** begin Material provided **

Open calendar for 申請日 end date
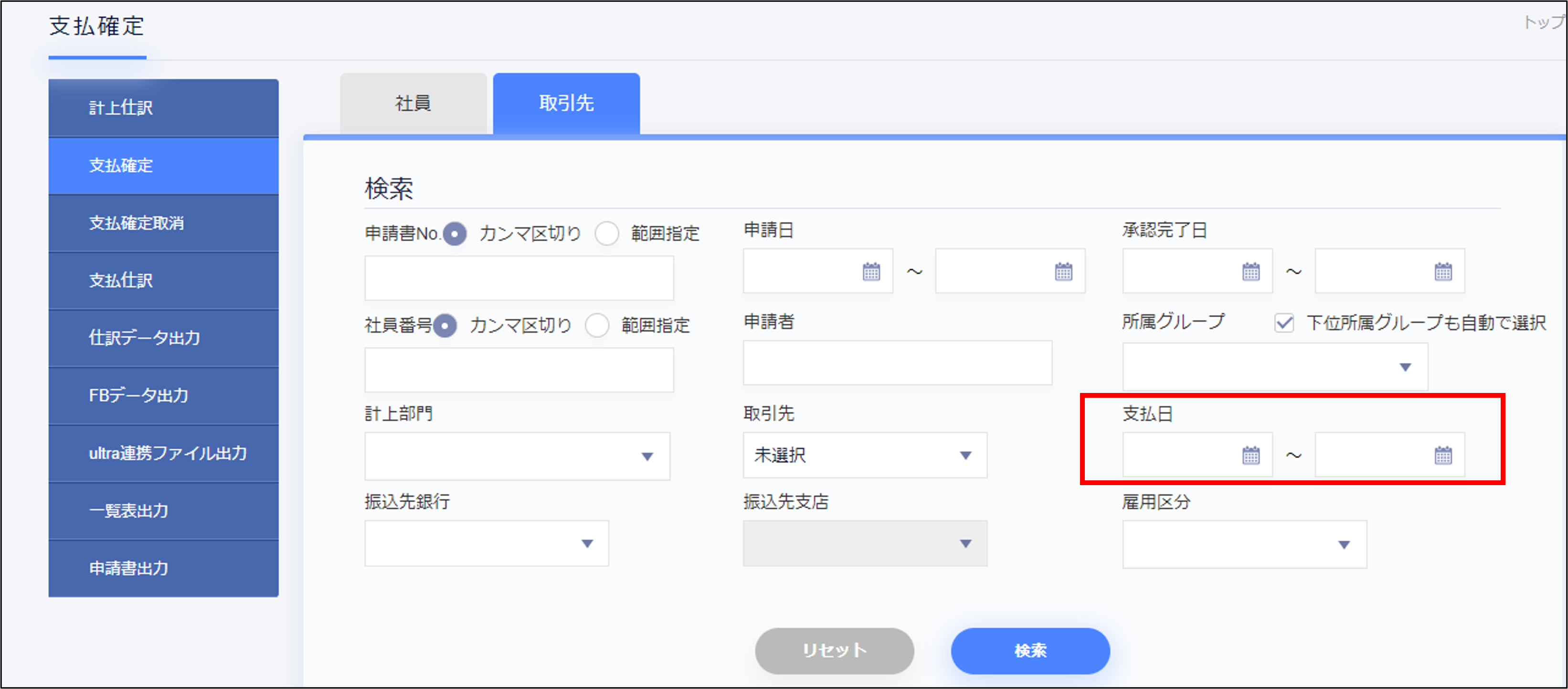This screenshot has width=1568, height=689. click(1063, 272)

** end Material provided **
** begin Material provided **

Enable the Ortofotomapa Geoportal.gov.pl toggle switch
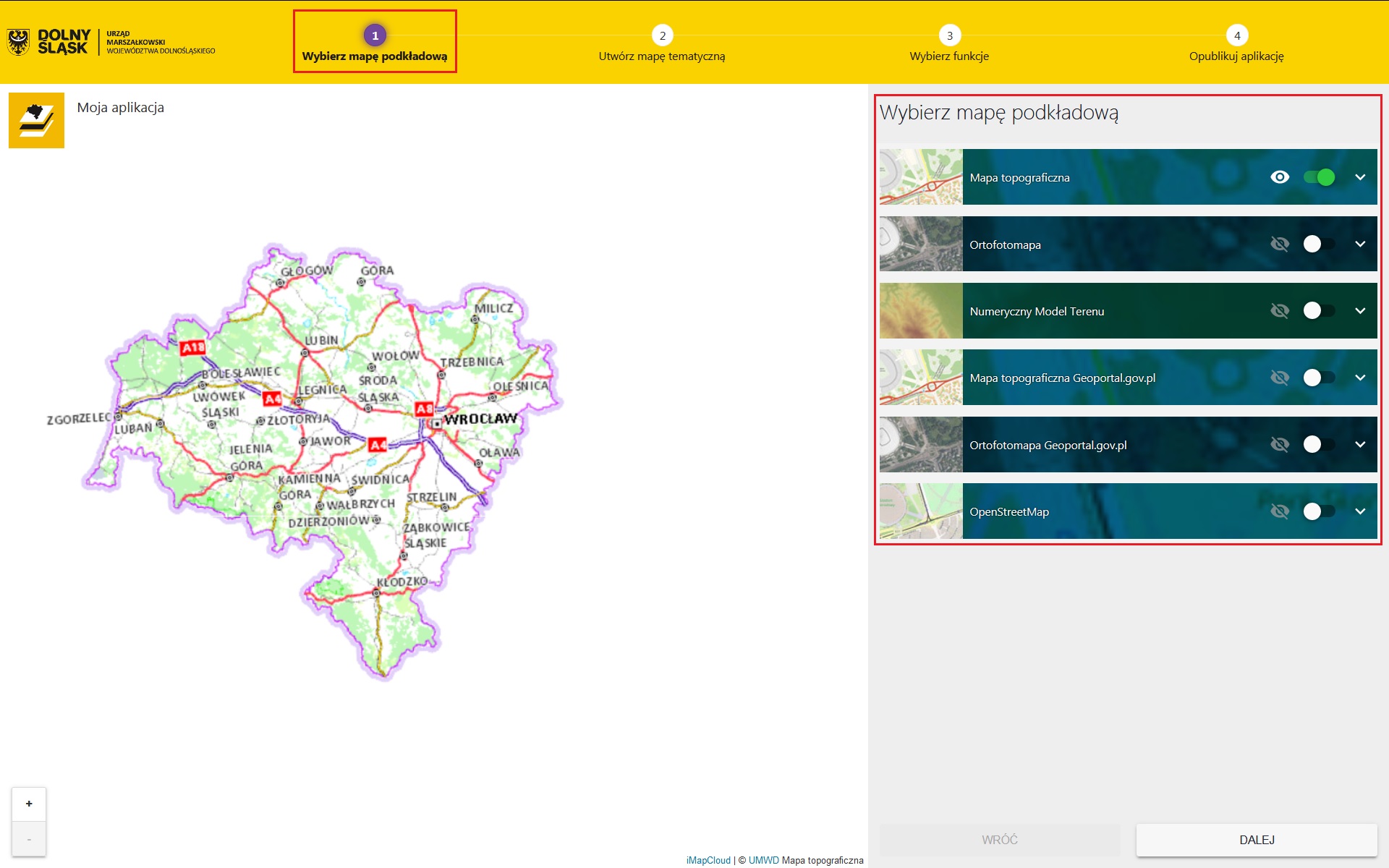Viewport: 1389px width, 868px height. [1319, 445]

** end Material provided **
** begin Material provided **

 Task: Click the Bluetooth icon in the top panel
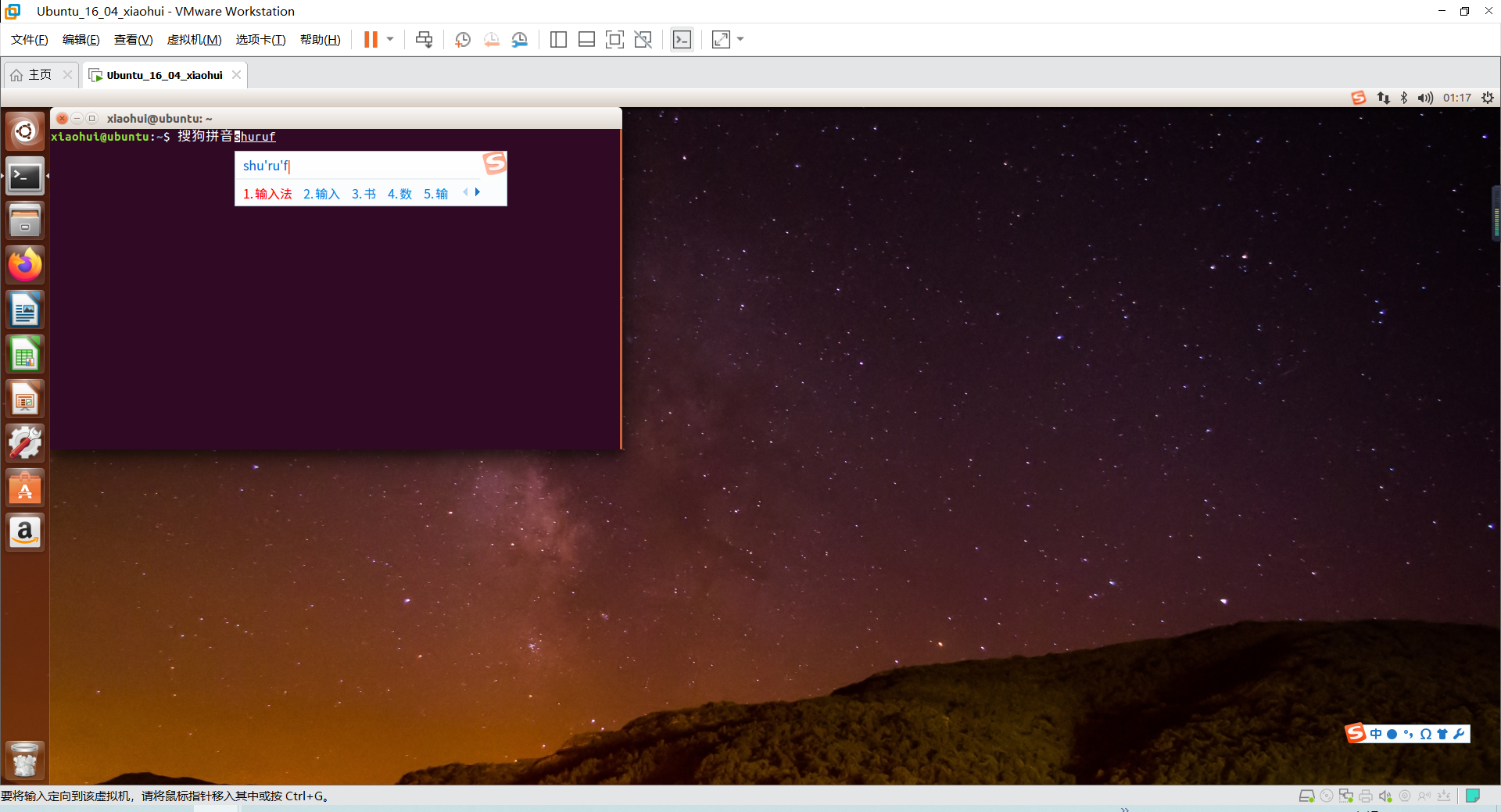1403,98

** end Material provided **

▶ **Directions**
Render the entries in the stretch from the line containing "Enable the Ortofotomapa" through the line containing "Viewport: 1389px width, 868px" as a two-column CSV with the columns instruction and location, one row per entry. Put each field in quotes with line breaks replaced by spaces, and leave the pictures out.

▶ **Response**
instruction,location
"Enable the Ortofotomapa Geoportal.gov.pl toggle switch","Viewport: 1389px width, 868px height. [1319, 445]"